SUPPLIED RECORDS:
○ ○ ○ ○ ○ ○ ○
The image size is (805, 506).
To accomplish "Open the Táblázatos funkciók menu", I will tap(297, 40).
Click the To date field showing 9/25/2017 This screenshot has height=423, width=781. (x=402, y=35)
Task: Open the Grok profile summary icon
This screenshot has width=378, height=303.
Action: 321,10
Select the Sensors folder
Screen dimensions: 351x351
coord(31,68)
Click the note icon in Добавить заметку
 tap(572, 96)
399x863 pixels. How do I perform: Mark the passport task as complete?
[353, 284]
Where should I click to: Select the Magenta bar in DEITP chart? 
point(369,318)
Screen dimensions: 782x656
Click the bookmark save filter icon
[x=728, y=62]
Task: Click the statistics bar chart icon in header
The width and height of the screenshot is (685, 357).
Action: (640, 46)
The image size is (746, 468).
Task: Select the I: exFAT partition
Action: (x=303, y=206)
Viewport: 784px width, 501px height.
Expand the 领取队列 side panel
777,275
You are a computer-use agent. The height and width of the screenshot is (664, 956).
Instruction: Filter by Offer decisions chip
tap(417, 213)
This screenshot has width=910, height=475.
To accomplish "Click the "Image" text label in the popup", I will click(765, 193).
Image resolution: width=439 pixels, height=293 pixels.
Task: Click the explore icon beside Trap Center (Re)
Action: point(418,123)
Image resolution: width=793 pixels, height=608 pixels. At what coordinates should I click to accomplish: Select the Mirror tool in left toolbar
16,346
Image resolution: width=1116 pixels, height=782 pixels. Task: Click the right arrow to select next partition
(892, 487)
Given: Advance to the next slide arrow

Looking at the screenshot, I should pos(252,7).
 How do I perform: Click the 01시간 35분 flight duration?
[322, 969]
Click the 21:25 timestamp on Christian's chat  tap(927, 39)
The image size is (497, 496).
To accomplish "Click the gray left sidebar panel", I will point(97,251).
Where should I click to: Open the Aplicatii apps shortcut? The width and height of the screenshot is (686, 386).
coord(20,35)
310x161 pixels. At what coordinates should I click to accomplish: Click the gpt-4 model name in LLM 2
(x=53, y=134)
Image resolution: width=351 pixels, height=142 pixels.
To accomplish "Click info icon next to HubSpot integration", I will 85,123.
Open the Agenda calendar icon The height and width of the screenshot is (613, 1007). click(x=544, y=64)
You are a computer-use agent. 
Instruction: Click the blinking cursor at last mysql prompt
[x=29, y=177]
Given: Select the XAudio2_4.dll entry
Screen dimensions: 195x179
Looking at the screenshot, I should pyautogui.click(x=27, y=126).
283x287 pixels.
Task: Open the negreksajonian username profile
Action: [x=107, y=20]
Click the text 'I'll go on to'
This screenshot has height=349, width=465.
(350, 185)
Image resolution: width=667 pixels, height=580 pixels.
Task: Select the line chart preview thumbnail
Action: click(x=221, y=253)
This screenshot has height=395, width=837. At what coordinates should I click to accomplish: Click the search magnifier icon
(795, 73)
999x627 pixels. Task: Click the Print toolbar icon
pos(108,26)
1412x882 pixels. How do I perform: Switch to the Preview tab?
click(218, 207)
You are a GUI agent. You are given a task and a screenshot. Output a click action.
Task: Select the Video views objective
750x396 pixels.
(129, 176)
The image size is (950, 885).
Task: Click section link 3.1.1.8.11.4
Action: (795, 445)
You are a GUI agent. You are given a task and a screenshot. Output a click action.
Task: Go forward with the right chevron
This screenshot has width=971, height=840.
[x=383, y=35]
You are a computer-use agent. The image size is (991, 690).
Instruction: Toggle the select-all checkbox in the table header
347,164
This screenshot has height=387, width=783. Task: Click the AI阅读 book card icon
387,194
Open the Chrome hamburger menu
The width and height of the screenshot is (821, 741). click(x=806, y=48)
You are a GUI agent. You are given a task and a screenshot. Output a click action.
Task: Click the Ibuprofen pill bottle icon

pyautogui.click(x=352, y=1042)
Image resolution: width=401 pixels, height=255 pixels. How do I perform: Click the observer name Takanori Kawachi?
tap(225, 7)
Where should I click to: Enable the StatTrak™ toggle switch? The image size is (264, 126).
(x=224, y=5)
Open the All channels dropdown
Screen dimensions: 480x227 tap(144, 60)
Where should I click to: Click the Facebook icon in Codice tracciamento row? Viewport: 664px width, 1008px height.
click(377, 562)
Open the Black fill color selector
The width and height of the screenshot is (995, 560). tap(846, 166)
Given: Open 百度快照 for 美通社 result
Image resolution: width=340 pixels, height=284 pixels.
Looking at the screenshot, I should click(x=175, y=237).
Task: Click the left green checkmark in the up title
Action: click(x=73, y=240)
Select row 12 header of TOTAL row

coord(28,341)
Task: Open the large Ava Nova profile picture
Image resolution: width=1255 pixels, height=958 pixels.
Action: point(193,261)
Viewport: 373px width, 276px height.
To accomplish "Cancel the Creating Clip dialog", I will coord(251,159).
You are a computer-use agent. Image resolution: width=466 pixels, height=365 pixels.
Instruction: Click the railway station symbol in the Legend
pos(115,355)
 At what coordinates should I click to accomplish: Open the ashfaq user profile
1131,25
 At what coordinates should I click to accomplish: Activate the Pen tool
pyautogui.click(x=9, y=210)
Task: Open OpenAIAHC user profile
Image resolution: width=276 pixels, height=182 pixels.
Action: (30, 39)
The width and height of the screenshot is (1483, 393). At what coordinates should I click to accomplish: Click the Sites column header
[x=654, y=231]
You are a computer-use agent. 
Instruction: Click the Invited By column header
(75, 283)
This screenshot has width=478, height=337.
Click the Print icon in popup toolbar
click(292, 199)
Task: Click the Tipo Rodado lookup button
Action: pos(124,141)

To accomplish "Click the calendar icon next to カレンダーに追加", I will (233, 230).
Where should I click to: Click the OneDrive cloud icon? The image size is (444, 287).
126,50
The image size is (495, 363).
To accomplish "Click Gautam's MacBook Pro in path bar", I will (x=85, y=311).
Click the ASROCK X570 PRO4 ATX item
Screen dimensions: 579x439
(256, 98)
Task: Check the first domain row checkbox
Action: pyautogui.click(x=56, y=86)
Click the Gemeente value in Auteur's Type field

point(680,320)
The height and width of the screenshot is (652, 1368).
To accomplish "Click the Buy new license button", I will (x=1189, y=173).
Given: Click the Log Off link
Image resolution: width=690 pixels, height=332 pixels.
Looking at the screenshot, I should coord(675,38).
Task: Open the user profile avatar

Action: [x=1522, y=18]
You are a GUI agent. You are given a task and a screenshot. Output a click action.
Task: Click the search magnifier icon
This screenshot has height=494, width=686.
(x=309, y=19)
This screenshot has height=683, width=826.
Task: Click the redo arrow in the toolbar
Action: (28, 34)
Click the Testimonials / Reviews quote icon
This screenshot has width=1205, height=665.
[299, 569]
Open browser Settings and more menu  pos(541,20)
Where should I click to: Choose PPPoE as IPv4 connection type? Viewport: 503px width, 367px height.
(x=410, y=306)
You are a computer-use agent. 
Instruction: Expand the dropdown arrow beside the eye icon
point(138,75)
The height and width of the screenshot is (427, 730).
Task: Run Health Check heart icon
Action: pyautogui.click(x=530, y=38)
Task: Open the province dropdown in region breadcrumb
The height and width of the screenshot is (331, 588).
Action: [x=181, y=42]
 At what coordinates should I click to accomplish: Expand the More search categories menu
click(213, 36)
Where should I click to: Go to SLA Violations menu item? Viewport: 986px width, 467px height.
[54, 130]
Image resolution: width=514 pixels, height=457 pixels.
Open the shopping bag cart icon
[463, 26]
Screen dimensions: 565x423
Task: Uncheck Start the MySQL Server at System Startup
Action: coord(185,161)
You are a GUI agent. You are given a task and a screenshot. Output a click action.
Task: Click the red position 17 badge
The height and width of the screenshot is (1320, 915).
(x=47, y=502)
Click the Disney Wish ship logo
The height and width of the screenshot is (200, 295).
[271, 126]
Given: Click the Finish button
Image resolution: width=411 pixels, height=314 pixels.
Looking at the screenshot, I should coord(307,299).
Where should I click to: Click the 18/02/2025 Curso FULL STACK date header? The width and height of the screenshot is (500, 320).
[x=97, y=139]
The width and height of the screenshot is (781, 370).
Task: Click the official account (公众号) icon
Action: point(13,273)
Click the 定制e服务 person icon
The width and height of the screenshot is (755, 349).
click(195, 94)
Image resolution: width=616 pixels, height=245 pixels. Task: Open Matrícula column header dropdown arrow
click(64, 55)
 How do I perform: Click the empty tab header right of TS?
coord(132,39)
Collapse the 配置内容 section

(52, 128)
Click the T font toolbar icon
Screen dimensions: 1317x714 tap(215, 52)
○ ○ ○ ○ ○ ○ ○
WORK ITEM: Looking back over the data above, restate word for word the lines that begin at the line with "You are a computer-use agent. Image" and end at the line with "The image size is (495, 363).", inclusive.

EXERCISE RESULT:
You are a computer-use agent. Image resolution: width=466 pixels, height=365 pixels.
Instruction: Click the railway station symbol in the Legend
pos(115,355)
 At what coordinates should I click to accomplish: Open the ashfaq user profile
1131,25
 At what coordinates should I click to accomplish: Activate the Pen tool
pyautogui.click(x=9, y=210)
Task: Open OpenAIAHC user profile
Image resolution: width=276 pixels, height=182 pixels.
Action: (30, 39)
The width and height of the screenshot is (1483, 393). At what coordinates should I click to accomplish: Click the Sites column header
[x=654, y=231]
You are a computer-use agent. 
Instruction: Click the Invited By column header
(75, 283)
This screenshot has width=478, height=337.
Click the Print icon in popup toolbar
click(292, 199)
Task: Click the Tipo Rodado lookup button
Action: pos(124,141)

To accomplish "Click the calendar icon next to カレンダーに追加", I will (233, 230).
Where should I click to: Click the OneDrive cloud icon? The image size is (444, 287).
126,50
The image size is (495, 363).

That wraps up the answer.